AFFO is defined as FFO adjusted for items such as maintenance capital expenditures, and certain non-cash items such as amortization of intangible assets, and premiums and discounts on debt and investments. AFFO should not be construed as an alternative to consolidated net income (loss), or consolidated cash flows provided by (used in) operating activities determined in accordance with IFRS. The REIT’s method of calculating AFFO is substantially in accordance with REALPAC’s recommendations. The REIT uses a capital expenditure reserve of $75 per lot per year and $1,100 per rental home per year, for the years ending, or ended, December 31, 2025 and 2024, respectively, in the AFFO calculation. This reserve is based on management’s best estimate of the cost that the REIT may incur related to maintaining the investment properties. This may differ from other issuers’ methods and, accordingly, may not be comparable to AFFO reported by other issuers. Refer to section “Reconciliation of FFO, FFO per unit, FFO adjusted, FFO adjusted per unit, AFFO, AFFO per unit, AFFO adjusted and AFFO adjusted per unit” for a reconciliation of AFFO and AFFO adjusted to net income and comprehensive income.

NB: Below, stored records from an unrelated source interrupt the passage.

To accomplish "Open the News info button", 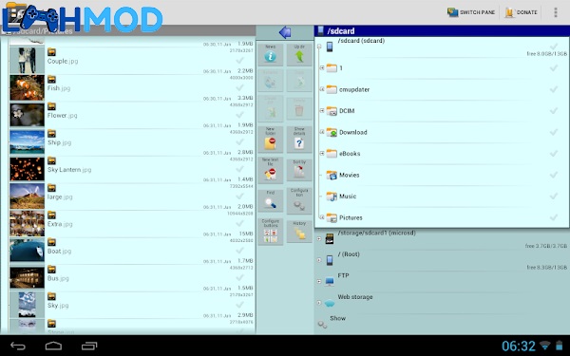I will tap(270, 54).
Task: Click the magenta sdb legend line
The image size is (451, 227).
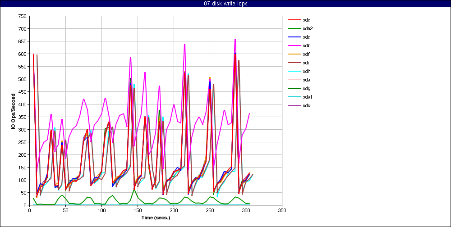Action: (294, 46)
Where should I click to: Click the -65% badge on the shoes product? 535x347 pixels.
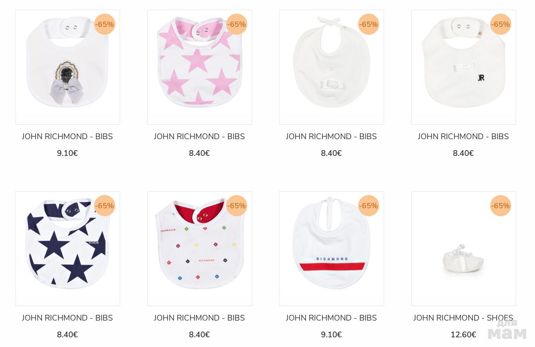point(501,206)
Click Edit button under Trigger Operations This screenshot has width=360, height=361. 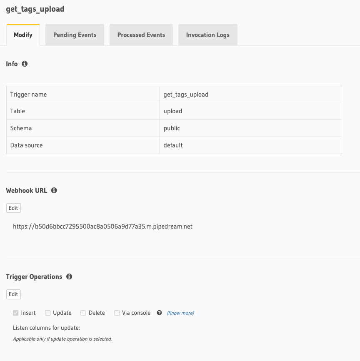tap(13, 294)
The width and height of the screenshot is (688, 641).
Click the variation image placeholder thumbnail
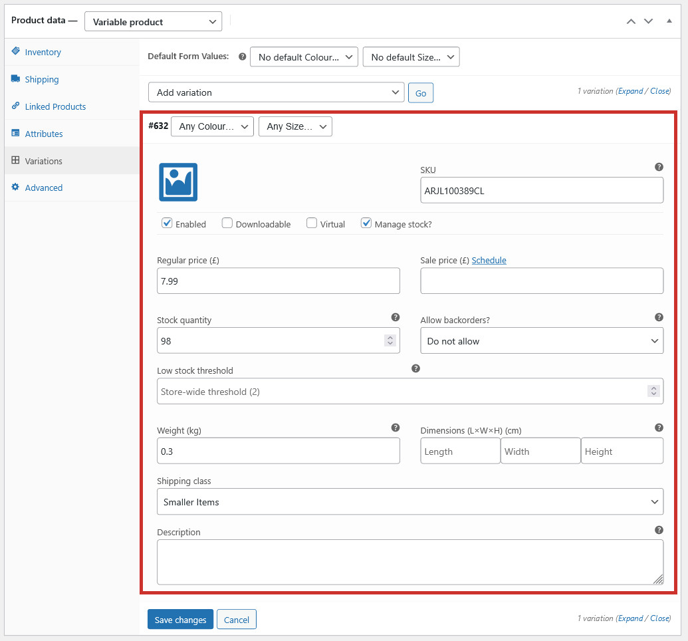click(178, 182)
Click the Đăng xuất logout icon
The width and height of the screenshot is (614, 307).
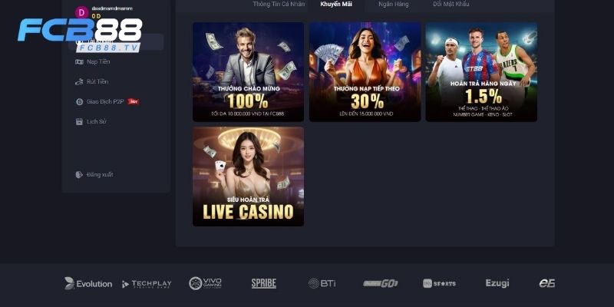79,174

“AFFO Payout Ratio” is defined as total cash distributions of the REIT (including distributions on Class B Units) divided by AFFO.

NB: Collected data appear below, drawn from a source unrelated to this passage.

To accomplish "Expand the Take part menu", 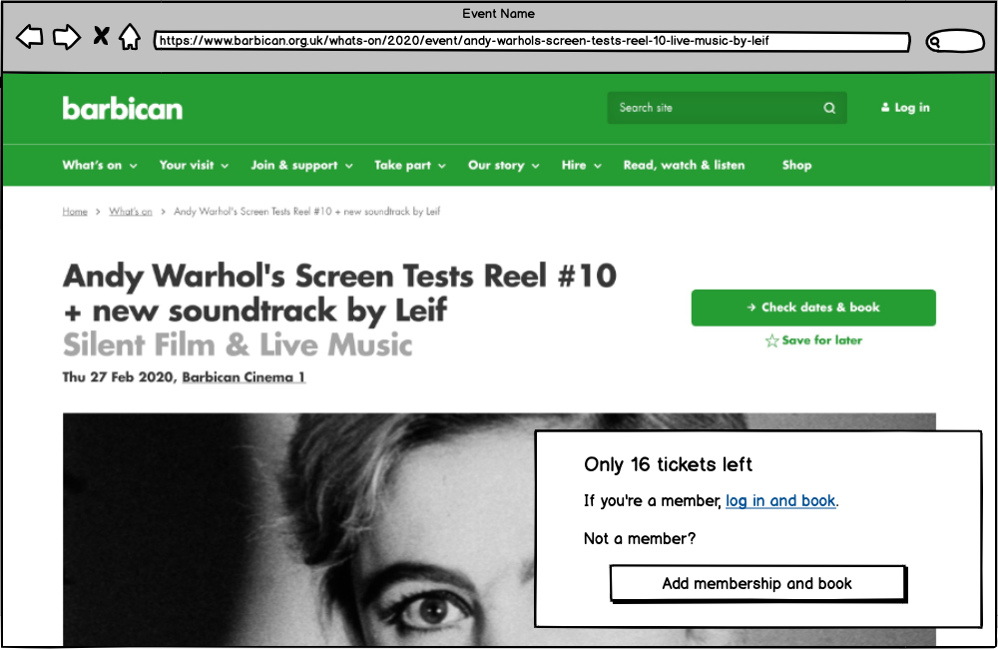I will tap(409, 166).
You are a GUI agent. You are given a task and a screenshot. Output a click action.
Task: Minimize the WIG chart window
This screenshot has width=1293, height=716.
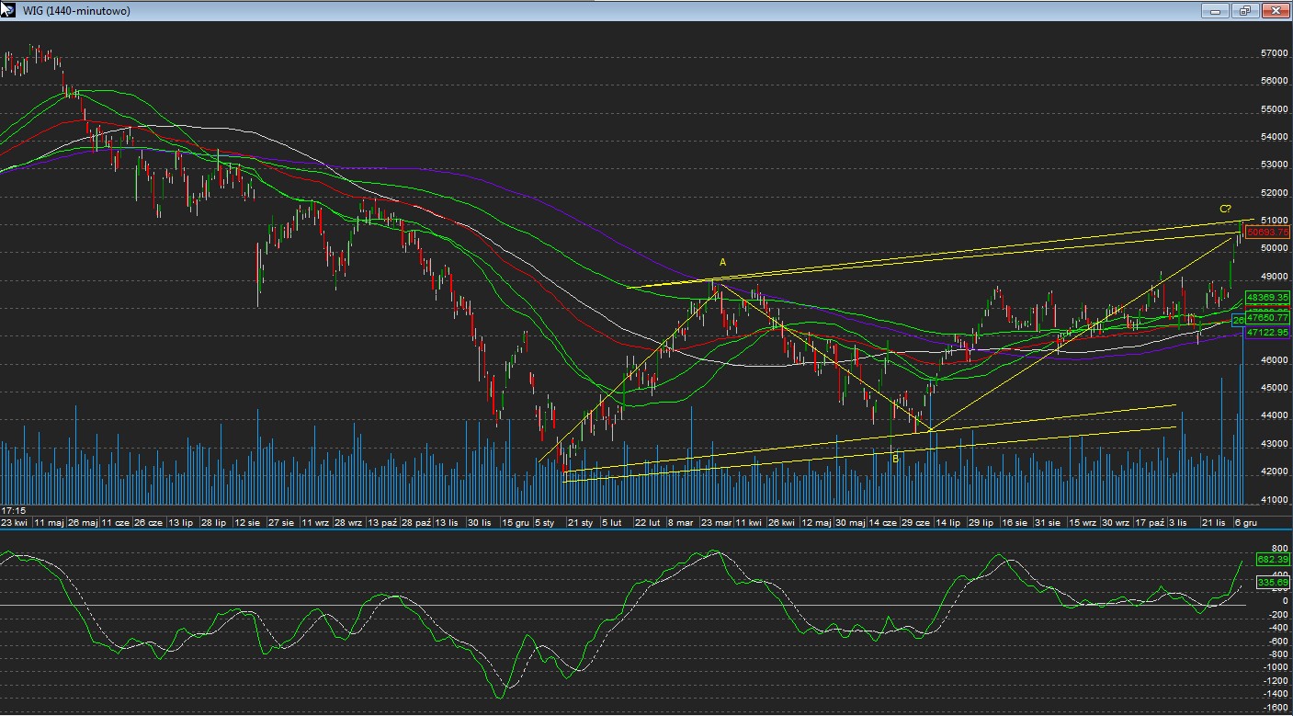coord(1215,11)
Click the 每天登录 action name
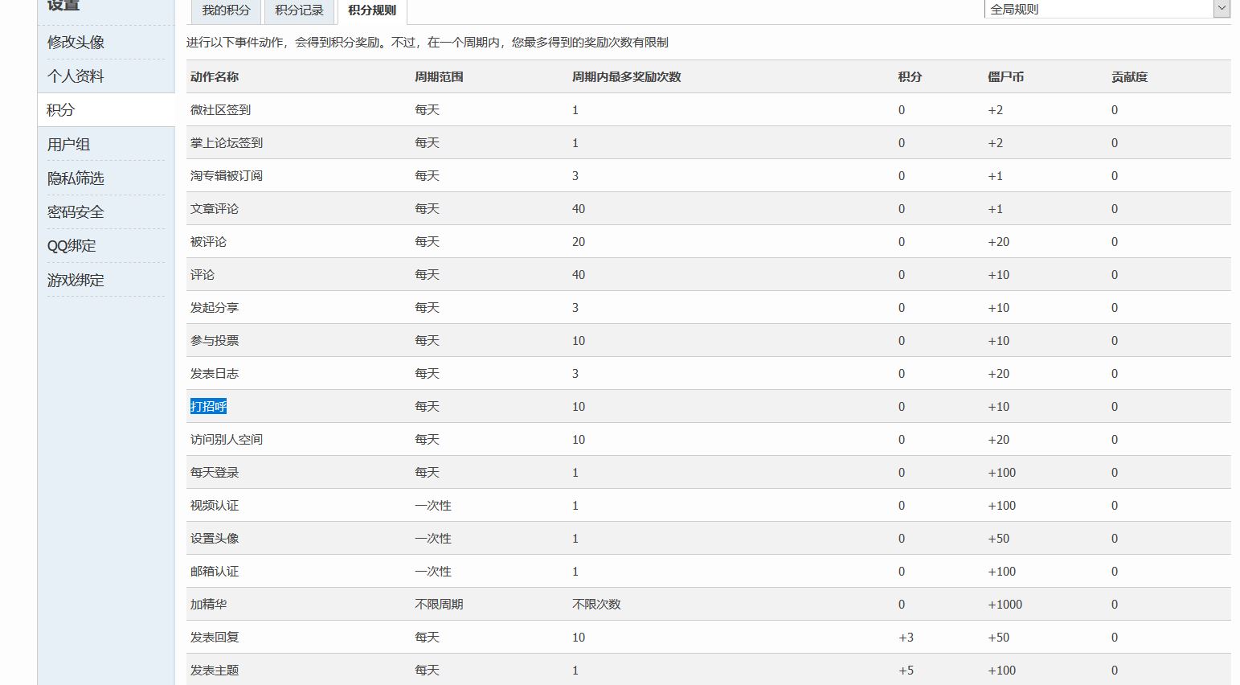The image size is (1240, 685). (x=215, y=473)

“AFFO per unit (diluted)” is defined as AFFO for the applicable period divided by the diluted weighted average unit count (including Units, Class B Units, vested RUs and vested DTUs) during the period.
“AFFO adjusted” is defined as AFFO adjusted for transactions that are not considered recurring measures of economic earnings with the goal of presenting AFFO in a normalized manner that is substantially in accordance with REALPAC’s recommendations. AFFO adjusted may, as transactions occur, include adjustments that were not included in the definition of AFFO adjusted in a previous period but are included in the current period to present AFFO in a normalized manner that is substantially in accordance with REALPAC’s recommendations. Adjustments for the three months and years ended December 31, 2025 and 2024 included mortgages payable settlement expense, which is comprised of prepayment penalties, defeasance, amortization of financing costs, and other costs associated with the refinance and payoff of certain mortgages payable prior to maturity; insurance proceeds related to covered damage to investment property; non-recurring general and administrative expenses related to non-real estate industry specific operating transactions; and (gain) on mortgages payable settlement, which includes any mark-to-market adjustment remaining at the time of refinance and payoff of associated mortgages payable prior to maturity.

“AFFO adjusted Payout Ratio” is defined as total cash distributions of the REIT (including distributions on Class B Units) divided by AFFO adjusted.

“AFFO adjusted per unit (diluted)” is defined as AFFO adjusted for the applicable period divided by the diluted weighted average unit count (including Units, Class B Units, vested RUs and vested DTUs) during the period.

The REIT believes these non-IFRS financial measures and ratios provide useful supplemental information to both management and investors in measuring the operating performance, financial performance, and financial condition of the REIT. The REIT also uses AFFO and AFFO adjusted in assessing its distribution paying capacity.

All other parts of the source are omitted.